Abstract

Microbial communities thriving in hypersaline brines of solar salterns are highly resistant and resilient to environmental changes, and salinity is a major factor that deterministically influences community structure. Here, we demonstrate that this resilience occurs even after rapid osmotic shocks caused by a threefold change in salinity (a reduction from 34 to 12% salts) leading to massive amounts of archaeal cell lysis. Specifically, our temporal metagenomic datasets identified two co-occurring ecotypes within the most dominant archaeal population of the brines Haloquadratum walsbyi that exhibited different salt concentration preferences.

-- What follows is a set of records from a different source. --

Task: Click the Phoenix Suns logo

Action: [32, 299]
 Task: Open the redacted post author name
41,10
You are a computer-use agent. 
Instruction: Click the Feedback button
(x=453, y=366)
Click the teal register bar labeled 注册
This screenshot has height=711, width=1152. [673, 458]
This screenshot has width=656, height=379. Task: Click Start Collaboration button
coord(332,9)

The dominant ecotype was generally more abundant and occurred in high-salt conditions (34%); the low abundance ecotype always co-occurred but was enriched at salinities around 20% or lower and carried unique gene content related to solute transport and gene regulation. Despite their apparent distinct ecological preferences, the ecotypes did not outcompete each other presumably due to weak functional differentiation between them. Further, the osmotic shock selected for a temporal increase in taxonomic and functional diversity at both the Hqr. walsbyi population and whole-community levels supporting the specialization-disturbance hypothesis, that is, the expectation that disturbance favors generalists. Altogether, our results provide new insights into how intraspecies diversity is maintained in light of substantial gene-content differences and major environmental perturbations.